*Exercise prompt*. Copy nothing from the entries below except the lines from the one containing "You are a GUI" through the one containing "Kérem a kupont! (1126, 910)", and copy those exactly.

*Data records*.
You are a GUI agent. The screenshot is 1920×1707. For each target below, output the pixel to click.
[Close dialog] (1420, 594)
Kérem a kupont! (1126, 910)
* * *
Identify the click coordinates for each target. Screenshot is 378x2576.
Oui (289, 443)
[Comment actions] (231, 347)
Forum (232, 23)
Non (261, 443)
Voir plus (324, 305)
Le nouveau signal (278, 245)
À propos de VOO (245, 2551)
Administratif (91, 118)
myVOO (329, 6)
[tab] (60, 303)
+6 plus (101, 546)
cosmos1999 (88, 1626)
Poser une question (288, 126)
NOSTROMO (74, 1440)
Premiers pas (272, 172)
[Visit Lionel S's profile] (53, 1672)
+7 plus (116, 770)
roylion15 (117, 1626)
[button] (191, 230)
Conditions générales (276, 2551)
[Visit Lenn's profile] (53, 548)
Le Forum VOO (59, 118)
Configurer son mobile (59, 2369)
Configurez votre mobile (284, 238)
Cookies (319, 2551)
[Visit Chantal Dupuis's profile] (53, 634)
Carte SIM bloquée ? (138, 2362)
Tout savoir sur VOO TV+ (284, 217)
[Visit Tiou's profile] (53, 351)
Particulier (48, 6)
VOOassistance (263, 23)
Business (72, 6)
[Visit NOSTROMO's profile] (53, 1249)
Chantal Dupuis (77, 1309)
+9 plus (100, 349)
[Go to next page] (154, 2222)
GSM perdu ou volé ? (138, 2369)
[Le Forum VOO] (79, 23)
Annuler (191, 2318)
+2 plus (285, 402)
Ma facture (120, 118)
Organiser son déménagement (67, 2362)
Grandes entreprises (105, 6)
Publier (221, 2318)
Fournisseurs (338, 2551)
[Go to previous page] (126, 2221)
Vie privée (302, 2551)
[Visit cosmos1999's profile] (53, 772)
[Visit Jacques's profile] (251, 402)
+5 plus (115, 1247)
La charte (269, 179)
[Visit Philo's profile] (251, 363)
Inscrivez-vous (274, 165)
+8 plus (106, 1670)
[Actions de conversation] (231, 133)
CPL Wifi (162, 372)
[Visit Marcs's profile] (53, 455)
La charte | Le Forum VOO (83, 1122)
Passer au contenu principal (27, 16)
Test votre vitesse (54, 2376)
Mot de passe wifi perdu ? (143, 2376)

*Result of the task*.
You are a GUI agent. The screenshot is 1920×1707. For each target below, output the pixel to click.
[Close dialog] (1420, 594)
Kérem a kupont! (1126, 910)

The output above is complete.